■ Work required
Below are some records. Return exactly the lines from the one containing "[Buscar] (56, 32)" through the one containing "AGOSTO - Introducción", both included, and only those.

■ Material for this exercise
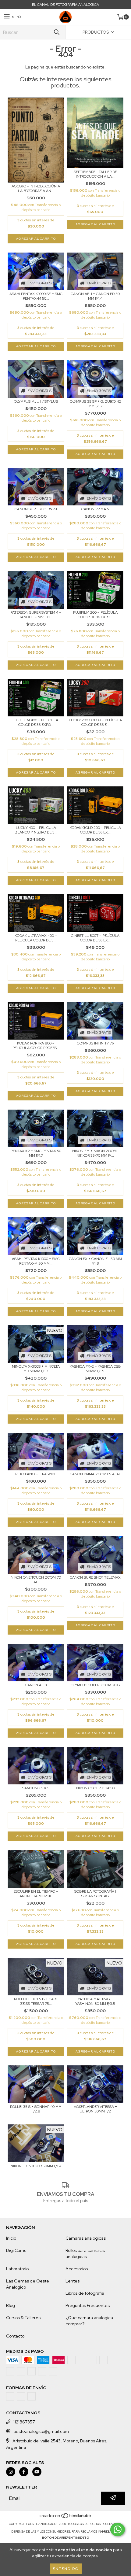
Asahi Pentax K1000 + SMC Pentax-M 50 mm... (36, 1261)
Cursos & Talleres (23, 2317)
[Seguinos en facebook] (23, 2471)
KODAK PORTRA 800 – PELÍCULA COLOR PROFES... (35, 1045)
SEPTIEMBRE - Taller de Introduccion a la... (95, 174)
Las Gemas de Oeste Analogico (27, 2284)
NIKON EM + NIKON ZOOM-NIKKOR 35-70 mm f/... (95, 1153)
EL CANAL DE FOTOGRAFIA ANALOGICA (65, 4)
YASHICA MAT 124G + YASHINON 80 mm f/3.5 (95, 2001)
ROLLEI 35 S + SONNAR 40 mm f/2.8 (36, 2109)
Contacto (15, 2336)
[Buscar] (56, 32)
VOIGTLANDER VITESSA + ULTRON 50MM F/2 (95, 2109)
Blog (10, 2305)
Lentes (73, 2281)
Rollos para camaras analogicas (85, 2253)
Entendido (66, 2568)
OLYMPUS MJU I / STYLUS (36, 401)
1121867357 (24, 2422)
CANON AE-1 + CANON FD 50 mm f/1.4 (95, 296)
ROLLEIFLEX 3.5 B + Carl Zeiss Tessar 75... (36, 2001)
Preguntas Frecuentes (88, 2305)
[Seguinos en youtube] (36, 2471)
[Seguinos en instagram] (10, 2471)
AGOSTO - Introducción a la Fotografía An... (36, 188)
==
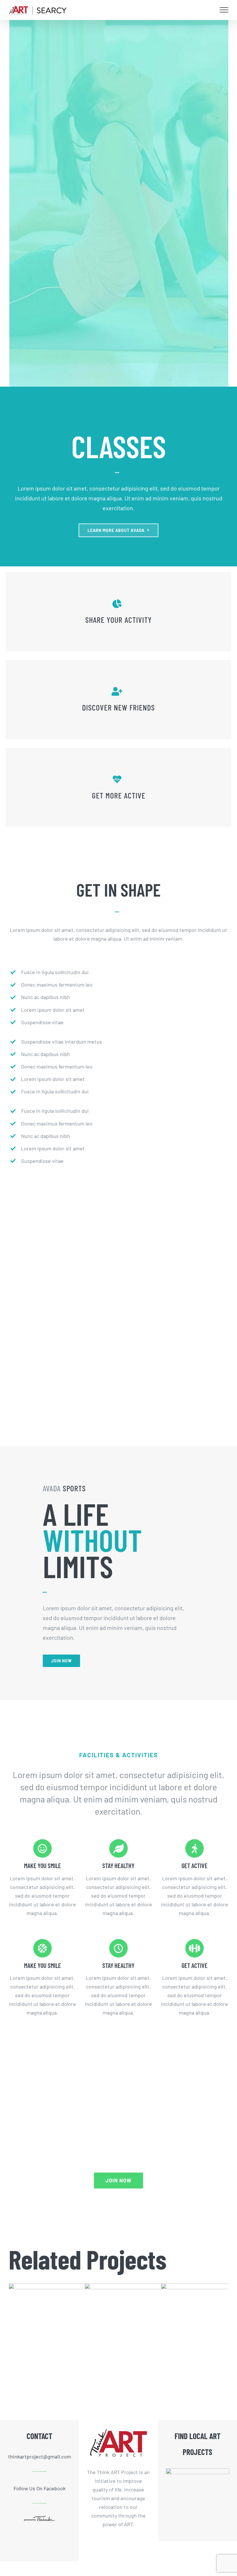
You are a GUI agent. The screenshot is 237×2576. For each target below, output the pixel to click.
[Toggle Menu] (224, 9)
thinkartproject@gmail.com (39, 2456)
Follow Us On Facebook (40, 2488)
---
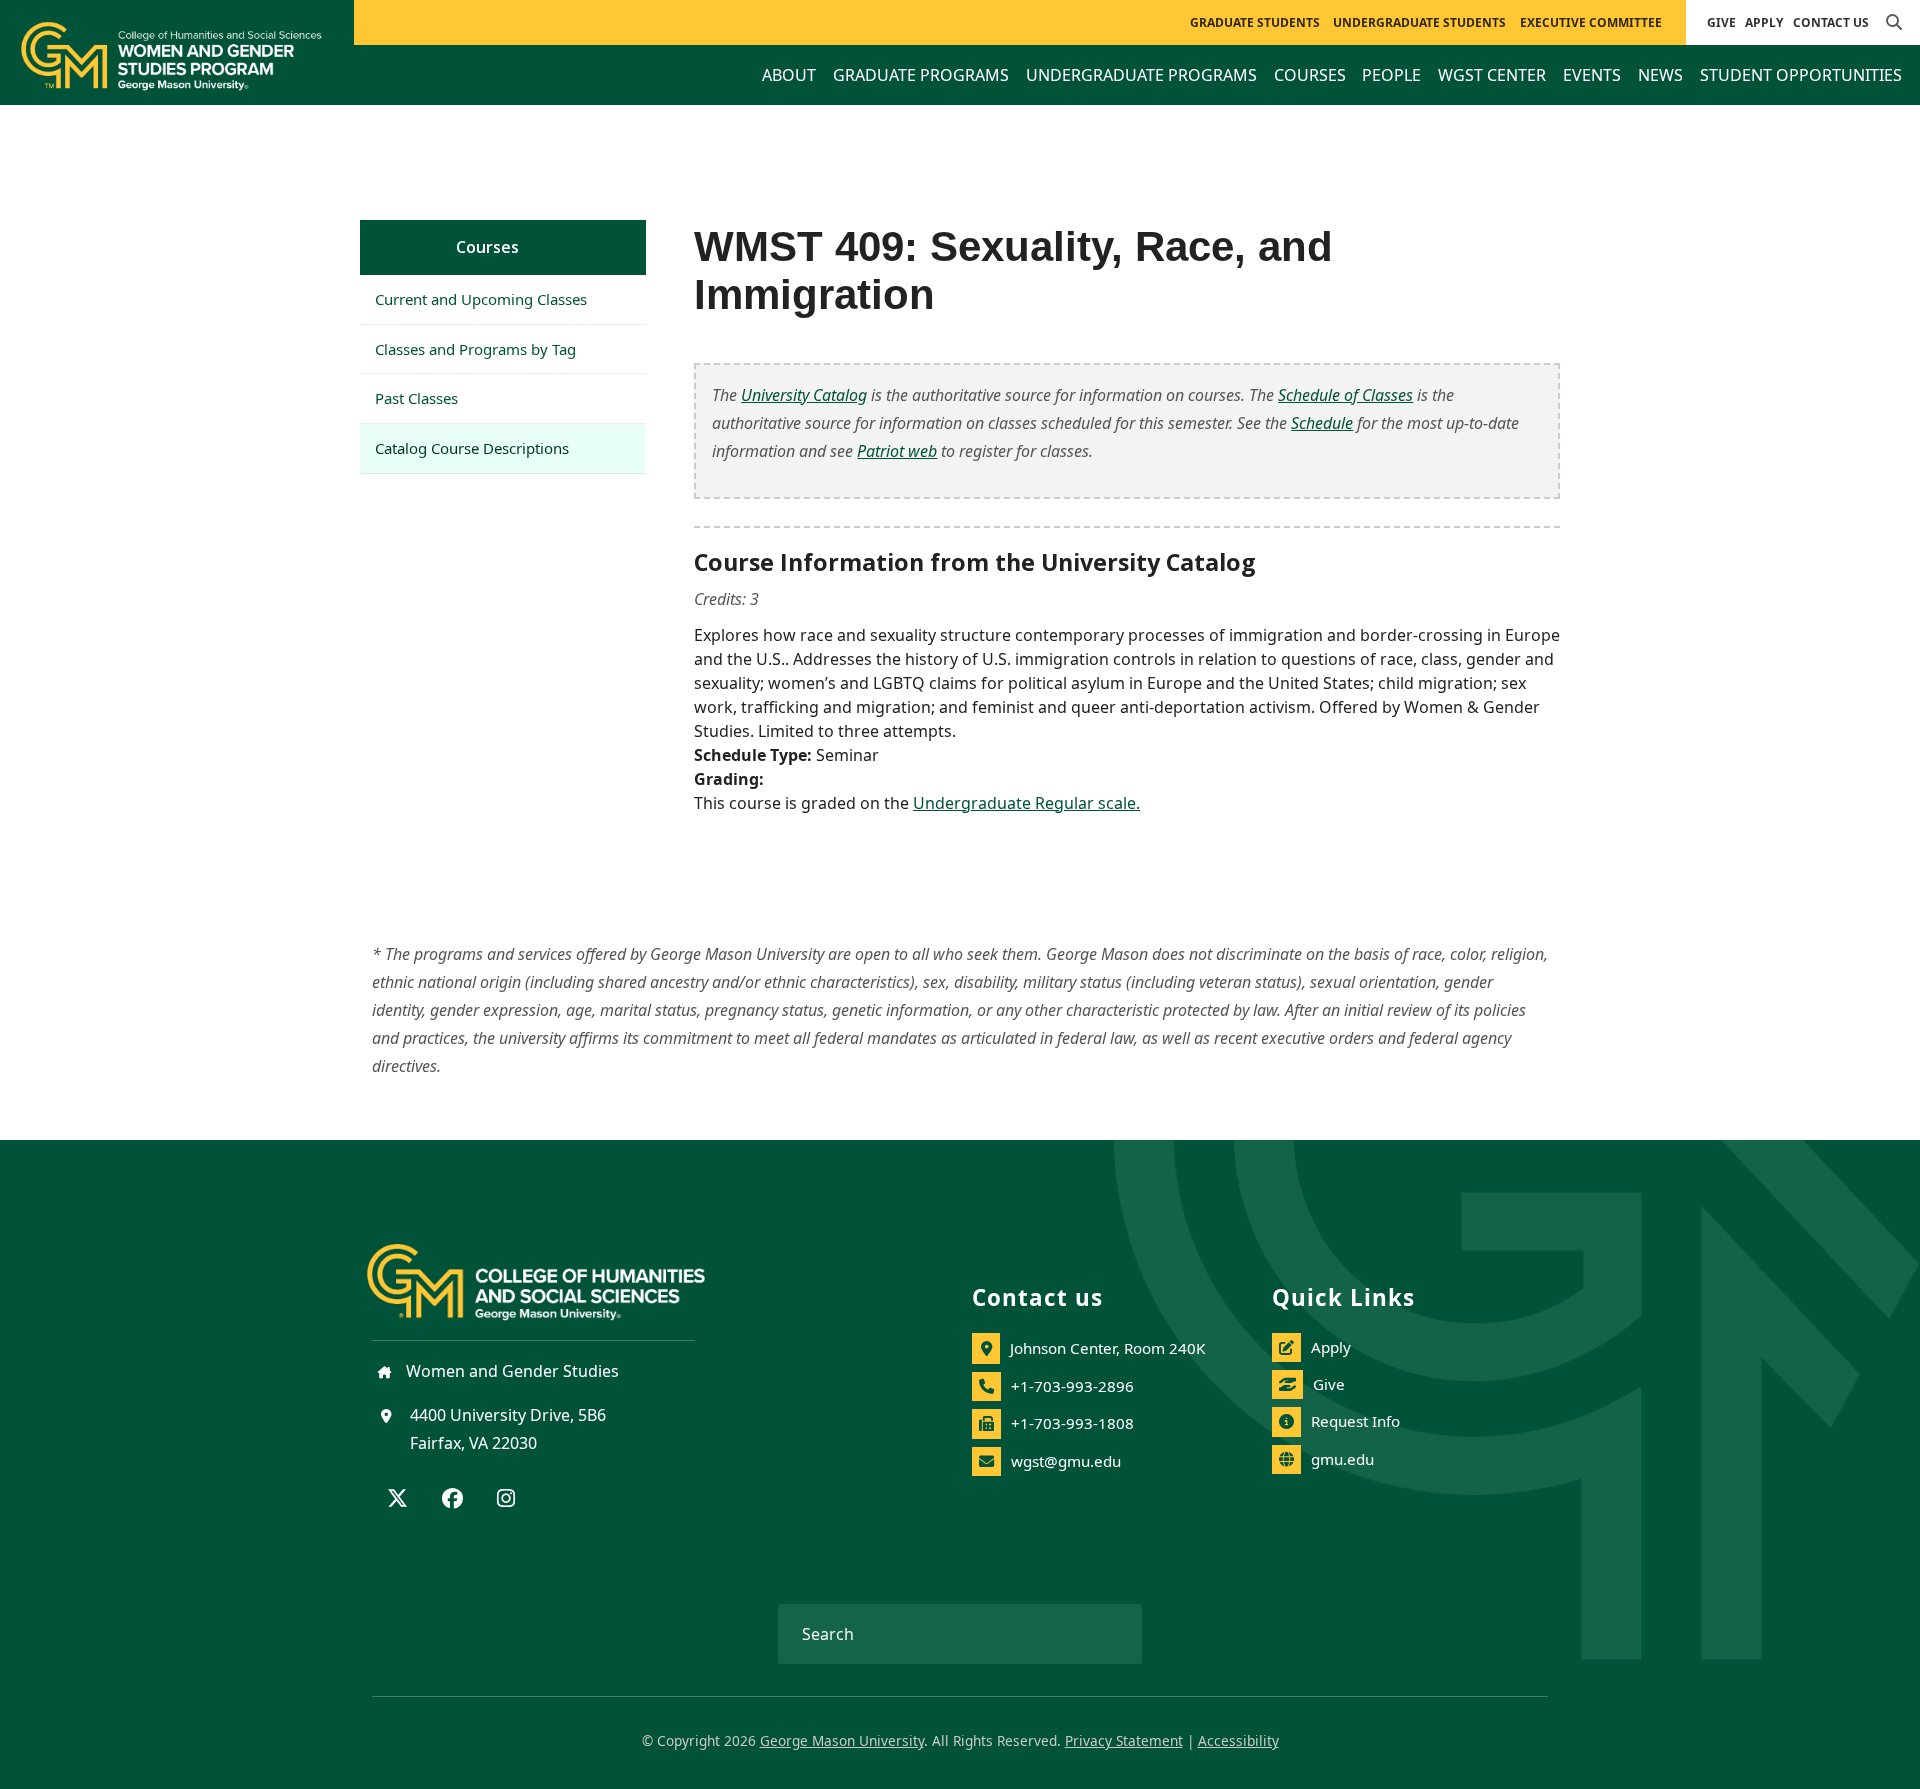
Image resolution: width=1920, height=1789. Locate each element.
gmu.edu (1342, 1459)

■ Output
[Buscar] (56, 32)
VOIGTLANDER VITESSA + ULTRON 50MM F/2 (95, 2109)
Blog (10, 2305)
Lentes (73, 2281)
Rollos para camaras analogicas (85, 2253)
Entendido (66, 2568)
OLYMPUS MJU I / STYLUS (36, 401)
1121867357 (24, 2422)
CANON AE-1 + CANON FD 50 mm f/1.4 (95, 296)
ROLLEIFLEX 3.5 B + Carl Zeiss Tessar 75... (36, 2001)
Preguntas Frecuentes (88, 2305)
[Seguinos en youtube] (36, 2471)
[Seguinos en instagram] (10, 2471)
AGOSTO - Introducción a la Fotografía An... (36, 188)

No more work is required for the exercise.